Once the line containing "Identify the click" is found in the entries below, reproduce it and every line after it, stopping at and including the line containing "HARBURG blüht (1119, 1840)"; reproduce nothing else, and keep each line exact.

THE DATA.
____________

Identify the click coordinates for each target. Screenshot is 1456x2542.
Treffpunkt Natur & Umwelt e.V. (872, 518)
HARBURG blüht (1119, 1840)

____________

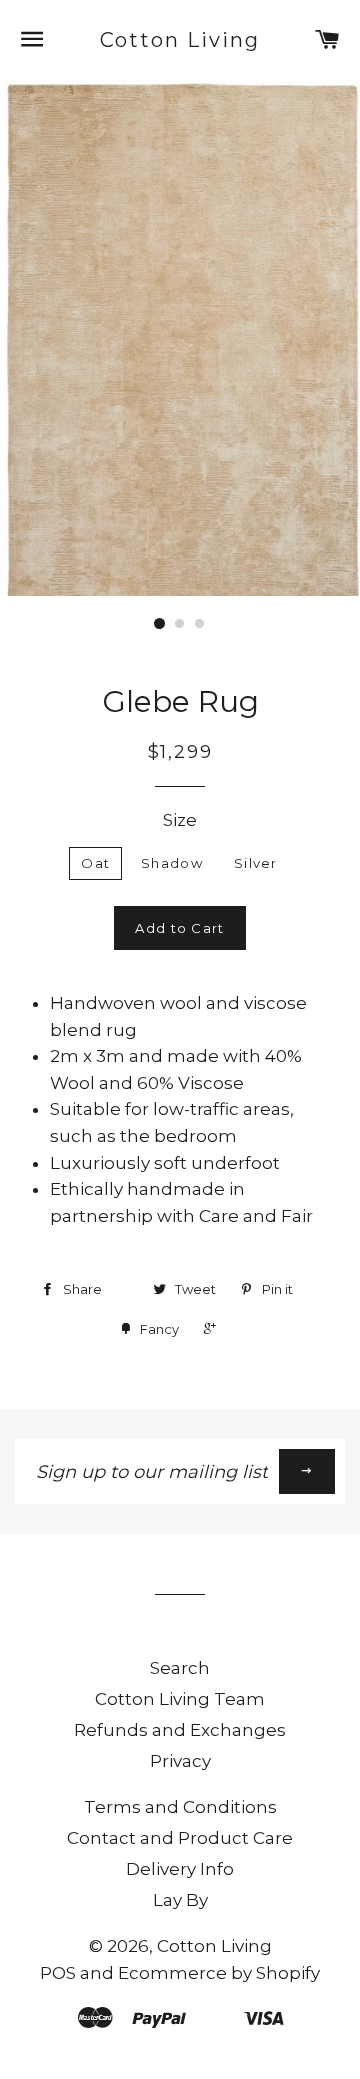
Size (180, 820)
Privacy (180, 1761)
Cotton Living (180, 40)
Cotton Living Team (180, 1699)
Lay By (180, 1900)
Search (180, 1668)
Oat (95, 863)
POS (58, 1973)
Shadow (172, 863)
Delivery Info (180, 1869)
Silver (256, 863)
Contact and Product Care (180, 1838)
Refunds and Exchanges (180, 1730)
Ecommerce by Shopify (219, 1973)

____________

EXERCISE OUTPUT.
Identify the click coordinates for each target. Screenshot is 1456x2542.
Treffpunkt Natur & Umwelt e.V. (872, 518)
HARBURG blüht (1119, 1840)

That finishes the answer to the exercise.